今日はがんばりました。夕食後、もう疲れていたのでそのままテレビでもみながらゆっくりとくつろぎたいという気持ちが一杯だったけれど、練習に戻ったのです。録音をして、本当に自分の意図通りのかたちを提示できているか確認します。昨日はいくつか大きく音をはずしたり、走ってしまったり、と自分でもがっかりしてしまうようなことがいくつかありましたが、今日はそれを肝に銘じて練習をしたせいか、きちんと自分のスタンダードラインをあげることができていました。まだまだですが、こうして一日一日すこしでも良くなっていることを自覚できるのは良いことです。あと数日でどこまでいけるかはわかりませんが、健康で、こういう機会を利用し前進したいという気力を持ち続けていられること、こういう機会に挑戦できること、は本当にありがたいことだと思います。

今日、ひとつ成功したことは、やはりこのテンポで弾きたい、という設定をあまりがんじがらめに考えないこと。夕食後はもうかなり疲れていましたし、ウォームアップも満足いく状態でしたわけではなかったので、感覚的にしんどかったのです。そういうときには、少しゆっくりでもよし。無理にテンポを変えようとしたり、そのときの感覚にあわないテンポで弾かないこと。これは大切なことのような気がしました。

ヨーロッパでご一緒したシンガーの方と少しお話する機会があったのですが、そのときに「疲れているときに歌うのは大変ではないですか?」というような質問をしたところ、「疲れているときには疲れているときの歌い方があるから。あなたもそうでしょう?」とのこと。長くなるので、これはまた別の機会に続けようと思いますが、今日の気づきはこのシンガーの方の言葉と私の内ではかなり重なって感じられることです。

ところで、以前は、学校を終えさえすればオーディションや演奏の機会に集中でき、常に余裕をもってその場に立つことができるようになるのだろう、と思っていました。でも、どうやら実際はそうでもなさそうです。幸いに私の場合は演奏の仕事をいただいているから、ということもありますが、演奏の仕事をこなしながら、生徒を教えながら、オーディションや演奏の機会への準備をするのはものすごく大変なことです。でも、実際に演奏の場に立っていないと育たない感覚も間違えなくありますし、そういった意味では、どんなに大変でも、やはり私は幸いなのだという気がしています。

楽器の演奏についてもそうです。いつの日か考えずにも楽に演奏できる日がくることを想像していましたが、やはり練習や勉強、日々の積み重ねなくして、「楽」になるということはなさそうです。ある程度「楽」に感じられることというのは、やはりその下準備をきちんとしたからこそでてくるもののようで、そういうことなく「楽」に演奏する、ということは多分これからもないような気がしてきました。(笑)

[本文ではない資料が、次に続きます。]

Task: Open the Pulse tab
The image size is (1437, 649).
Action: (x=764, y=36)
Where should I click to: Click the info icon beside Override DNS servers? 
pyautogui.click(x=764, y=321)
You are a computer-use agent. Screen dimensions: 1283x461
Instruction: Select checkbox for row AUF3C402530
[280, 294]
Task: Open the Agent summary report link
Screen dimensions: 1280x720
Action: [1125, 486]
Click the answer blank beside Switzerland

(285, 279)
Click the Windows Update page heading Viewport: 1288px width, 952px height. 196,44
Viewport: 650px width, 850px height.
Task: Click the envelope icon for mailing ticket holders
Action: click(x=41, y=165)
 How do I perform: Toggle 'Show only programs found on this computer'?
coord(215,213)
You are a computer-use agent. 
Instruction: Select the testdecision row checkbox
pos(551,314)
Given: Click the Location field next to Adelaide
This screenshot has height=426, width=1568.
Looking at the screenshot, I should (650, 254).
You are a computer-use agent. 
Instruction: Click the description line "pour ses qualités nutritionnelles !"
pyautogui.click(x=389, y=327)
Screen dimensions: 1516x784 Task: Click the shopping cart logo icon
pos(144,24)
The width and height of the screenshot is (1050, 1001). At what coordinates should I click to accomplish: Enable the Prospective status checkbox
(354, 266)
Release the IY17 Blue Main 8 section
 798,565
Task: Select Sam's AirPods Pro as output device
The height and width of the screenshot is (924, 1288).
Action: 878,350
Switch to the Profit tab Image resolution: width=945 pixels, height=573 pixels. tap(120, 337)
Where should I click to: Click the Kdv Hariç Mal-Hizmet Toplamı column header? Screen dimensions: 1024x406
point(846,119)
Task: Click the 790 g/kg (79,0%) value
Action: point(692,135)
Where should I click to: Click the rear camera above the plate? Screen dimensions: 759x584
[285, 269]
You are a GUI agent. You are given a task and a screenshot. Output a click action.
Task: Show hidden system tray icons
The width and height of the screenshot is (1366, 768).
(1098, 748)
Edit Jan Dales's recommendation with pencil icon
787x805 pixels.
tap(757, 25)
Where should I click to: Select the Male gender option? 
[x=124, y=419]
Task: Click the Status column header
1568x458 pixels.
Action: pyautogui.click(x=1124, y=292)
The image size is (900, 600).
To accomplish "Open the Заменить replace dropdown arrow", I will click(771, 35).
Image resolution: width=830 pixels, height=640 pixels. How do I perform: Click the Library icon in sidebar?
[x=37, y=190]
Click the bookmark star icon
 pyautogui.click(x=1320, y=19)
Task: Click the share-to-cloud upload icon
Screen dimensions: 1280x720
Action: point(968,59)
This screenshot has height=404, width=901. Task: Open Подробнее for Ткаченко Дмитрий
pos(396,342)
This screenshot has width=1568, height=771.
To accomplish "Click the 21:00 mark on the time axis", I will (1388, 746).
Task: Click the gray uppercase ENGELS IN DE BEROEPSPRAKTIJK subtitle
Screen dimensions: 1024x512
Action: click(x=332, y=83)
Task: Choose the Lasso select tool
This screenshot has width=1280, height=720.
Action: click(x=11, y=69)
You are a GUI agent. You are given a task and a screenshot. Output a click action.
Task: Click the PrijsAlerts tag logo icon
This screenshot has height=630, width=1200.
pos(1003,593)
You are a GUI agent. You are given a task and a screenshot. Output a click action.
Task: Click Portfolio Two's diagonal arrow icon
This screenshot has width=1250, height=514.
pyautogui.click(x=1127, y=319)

芸術というものは、あるようなないような「完璧」を追求し続ける作業なのかもしれません。ですから、一生こうして、ああでもない、こうでもない、もっとこうしたらよくなるかも、もっとああしたらよりPersuasiveなかたちになるのかも…と思考錯誤を続けていくのでしょう。それはある意味、決して満足を得られない苦行を重ねているかのようにもみえ、なんだかとんでもないところに足を踏み入れてしまったな…と思わないわけでもありません。

だからこそ、常に前向きに、ポジティブに生きていかなければいけないような気がします。自分を知り、自分にできること、できないことを知り…、克服できたことを喜び、常に新たな目標があることを感謝し…

こういうことがわかればわかるほど、気分転換の重要性を強く感じます。最近、私はやはりおいしいものを食べることがすき、ということに気がつき、今後は以前よりももう少し、食べることを積極的にたのしむようにしようかな、ともくろんでいます。(笑)

今日はまた久しぶりにコーヒーを丁寧に入れてみました。やはりこのほうが断然おいしい。(笑)忙しいからとインスタントコーヒーを飲むことが多かったのですが、ここ数日、それをいただくと胃の調子が悪くなる感覚があったので、今日はコーヒーメーカーを使ってみました。すると、やはりインスタントよりずっとずっと香りを楽しめますし、胃もなんともない。

教えていてあまり時間がなかったので、食事は朝、昼ともコーヒーにブリーチーズとフランスパンを少しづつつまむ程度でしたが、夜は少し疲れた胃を休ませるためにも、野菜たっぷり鮭入り雑炊と海草もつかったサラダ、デザートにいちごのアイスクリーム添えをいただきました。雑炊はとにかく胃にもやさしく、満足感もあり、少し元気がでてきたような気がします。